Convert the data from the line containing "The width and height of the screenshot is (1179, 1728)." through the line containing "Looking at the screenshot, I should tap(558, 166).", both lines included, into a two-column CSV with the headers input and output. Give one row for each input and its output, with each value in a single quoted field and line breaks replaced by spaces.

Some records
+ + + + + + +

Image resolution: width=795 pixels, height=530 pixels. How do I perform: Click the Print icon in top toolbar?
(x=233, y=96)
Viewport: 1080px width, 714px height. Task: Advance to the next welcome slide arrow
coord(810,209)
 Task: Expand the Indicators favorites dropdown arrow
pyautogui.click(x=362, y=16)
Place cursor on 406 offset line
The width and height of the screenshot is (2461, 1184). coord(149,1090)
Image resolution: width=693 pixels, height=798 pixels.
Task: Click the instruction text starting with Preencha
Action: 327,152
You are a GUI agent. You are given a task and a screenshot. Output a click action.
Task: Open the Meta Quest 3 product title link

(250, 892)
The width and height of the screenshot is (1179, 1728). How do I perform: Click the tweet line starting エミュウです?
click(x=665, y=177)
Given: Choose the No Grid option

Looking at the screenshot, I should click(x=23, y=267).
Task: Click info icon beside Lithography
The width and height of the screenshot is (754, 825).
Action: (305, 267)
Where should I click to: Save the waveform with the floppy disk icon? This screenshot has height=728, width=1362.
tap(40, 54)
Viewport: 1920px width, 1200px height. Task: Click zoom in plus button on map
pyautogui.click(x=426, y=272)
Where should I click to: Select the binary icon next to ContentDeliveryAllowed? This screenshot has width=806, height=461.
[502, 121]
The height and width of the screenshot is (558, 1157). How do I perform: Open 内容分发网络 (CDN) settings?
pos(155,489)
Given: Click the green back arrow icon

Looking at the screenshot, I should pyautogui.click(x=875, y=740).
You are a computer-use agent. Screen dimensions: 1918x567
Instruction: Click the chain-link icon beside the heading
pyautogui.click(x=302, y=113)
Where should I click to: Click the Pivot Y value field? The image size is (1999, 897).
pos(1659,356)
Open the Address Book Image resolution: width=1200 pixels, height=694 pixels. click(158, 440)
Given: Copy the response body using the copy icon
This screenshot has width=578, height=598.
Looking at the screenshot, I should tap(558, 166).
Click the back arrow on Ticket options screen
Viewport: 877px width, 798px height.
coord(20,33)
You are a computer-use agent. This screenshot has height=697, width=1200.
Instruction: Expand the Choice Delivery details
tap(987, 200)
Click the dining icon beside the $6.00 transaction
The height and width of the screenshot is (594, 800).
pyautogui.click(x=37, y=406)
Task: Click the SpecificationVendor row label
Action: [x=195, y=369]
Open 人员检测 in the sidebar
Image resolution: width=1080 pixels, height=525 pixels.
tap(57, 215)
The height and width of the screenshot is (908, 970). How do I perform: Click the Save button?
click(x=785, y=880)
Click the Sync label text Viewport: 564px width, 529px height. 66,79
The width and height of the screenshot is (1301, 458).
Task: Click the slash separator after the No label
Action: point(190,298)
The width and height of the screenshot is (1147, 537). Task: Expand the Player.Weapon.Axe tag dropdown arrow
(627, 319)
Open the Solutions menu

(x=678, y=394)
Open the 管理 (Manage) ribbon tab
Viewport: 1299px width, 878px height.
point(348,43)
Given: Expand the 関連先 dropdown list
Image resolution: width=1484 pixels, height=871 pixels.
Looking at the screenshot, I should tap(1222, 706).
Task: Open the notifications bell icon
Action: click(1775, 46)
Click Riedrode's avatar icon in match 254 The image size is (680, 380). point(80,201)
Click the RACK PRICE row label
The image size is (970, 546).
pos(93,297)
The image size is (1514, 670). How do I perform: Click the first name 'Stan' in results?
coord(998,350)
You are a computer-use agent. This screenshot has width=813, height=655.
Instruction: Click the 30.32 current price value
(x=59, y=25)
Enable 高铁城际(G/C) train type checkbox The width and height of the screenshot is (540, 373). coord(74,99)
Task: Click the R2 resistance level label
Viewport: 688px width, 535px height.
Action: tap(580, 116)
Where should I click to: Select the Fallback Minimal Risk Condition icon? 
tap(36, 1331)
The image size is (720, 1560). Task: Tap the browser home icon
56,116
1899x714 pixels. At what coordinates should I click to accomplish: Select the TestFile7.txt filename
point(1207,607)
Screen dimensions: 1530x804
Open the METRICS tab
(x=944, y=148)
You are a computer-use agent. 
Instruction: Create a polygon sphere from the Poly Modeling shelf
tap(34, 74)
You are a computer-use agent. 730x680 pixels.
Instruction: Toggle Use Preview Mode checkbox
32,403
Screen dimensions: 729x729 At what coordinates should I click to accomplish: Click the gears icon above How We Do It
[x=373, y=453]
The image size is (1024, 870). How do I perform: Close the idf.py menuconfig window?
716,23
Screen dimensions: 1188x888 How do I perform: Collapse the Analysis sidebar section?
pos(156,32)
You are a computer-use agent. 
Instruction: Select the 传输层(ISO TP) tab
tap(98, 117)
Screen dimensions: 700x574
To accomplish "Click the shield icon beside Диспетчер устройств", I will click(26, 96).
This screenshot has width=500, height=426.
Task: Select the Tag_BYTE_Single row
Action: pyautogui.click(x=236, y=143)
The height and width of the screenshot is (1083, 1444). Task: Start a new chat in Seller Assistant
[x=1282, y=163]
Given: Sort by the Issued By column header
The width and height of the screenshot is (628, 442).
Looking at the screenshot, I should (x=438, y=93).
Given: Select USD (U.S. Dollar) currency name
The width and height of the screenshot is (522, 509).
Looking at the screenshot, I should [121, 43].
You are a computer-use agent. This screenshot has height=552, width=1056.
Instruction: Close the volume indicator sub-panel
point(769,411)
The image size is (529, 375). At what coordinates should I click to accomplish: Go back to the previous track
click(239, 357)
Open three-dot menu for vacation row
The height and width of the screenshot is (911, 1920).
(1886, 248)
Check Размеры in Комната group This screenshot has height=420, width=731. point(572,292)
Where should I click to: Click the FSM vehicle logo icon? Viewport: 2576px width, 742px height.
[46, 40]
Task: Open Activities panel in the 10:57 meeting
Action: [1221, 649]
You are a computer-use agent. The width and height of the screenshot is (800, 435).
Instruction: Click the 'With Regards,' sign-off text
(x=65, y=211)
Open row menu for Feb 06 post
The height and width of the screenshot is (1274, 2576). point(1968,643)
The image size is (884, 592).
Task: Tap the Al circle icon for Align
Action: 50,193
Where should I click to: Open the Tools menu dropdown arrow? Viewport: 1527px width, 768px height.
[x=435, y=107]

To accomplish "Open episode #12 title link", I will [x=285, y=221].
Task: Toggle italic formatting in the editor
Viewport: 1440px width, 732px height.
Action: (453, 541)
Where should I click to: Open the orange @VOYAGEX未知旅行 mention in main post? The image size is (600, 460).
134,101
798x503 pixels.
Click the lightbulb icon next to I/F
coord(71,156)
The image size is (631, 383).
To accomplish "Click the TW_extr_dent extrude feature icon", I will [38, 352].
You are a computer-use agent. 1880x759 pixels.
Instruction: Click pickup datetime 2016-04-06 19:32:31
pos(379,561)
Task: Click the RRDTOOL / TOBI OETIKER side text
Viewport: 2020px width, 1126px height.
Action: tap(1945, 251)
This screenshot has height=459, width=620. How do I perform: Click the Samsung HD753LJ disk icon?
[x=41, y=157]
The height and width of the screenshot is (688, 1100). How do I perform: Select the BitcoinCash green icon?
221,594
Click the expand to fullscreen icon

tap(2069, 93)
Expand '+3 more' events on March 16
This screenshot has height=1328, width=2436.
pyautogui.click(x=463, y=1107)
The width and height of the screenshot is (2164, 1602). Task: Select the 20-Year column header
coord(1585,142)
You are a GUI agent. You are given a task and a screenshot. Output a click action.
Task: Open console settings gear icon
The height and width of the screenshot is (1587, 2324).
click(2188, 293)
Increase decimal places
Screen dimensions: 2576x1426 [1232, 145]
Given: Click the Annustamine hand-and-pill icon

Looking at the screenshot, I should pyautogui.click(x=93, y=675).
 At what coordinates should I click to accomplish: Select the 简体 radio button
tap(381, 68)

+ + + + + + +

Response for this exercise:
input,output
"The width and height of the screenshot is (1179, 1728). How do I perform: Click the tweet line starting エミュウです?","click(x=665, y=177)"
"Given: Choose the No Grid option","Looking at the screenshot, I should click(x=23, y=267)."
"Task: Click info icon beside Lithography The width and height of the screenshot is (754, 825).","Action: (305, 267)"
"Where should I click to: Save the waveform with the floppy disk icon? This screenshot has height=728, width=1362.","tap(40, 54)"
"Viewport: 1920px width, 1200px height. Task: Click zoom in plus button on map","pyautogui.click(x=426, y=272)"
"Where should I click to: Select the binary icon next to ContentDeliveryAllowed? This screenshot has width=806, height=461.","[502, 121]"
"The height and width of the screenshot is (558, 1157). How do I perform: Open 内容分发网络 (CDN) settings?","pos(155,489)"
"Given: Click the green back arrow icon","Looking at the screenshot, I should pyautogui.click(x=875, y=740)."
"You are a computer-use agent. Screen dimensions: 1918x567 Instruction: Click the chain-link icon beside the heading","pyautogui.click(x=302, y=113)"
"Where should I click to: Click the Pivot Y value field? The image size is (1999, 897).","pos(1659,356)"
"Open the Address Book Image resolution: width=1200 pixels, height=694 pixels.","click(158, 440)"
"Given: Copy the response body using the copy icon This screenshot has width=578, height=598.","Looking at the screenshot, I should tap(558, 166)."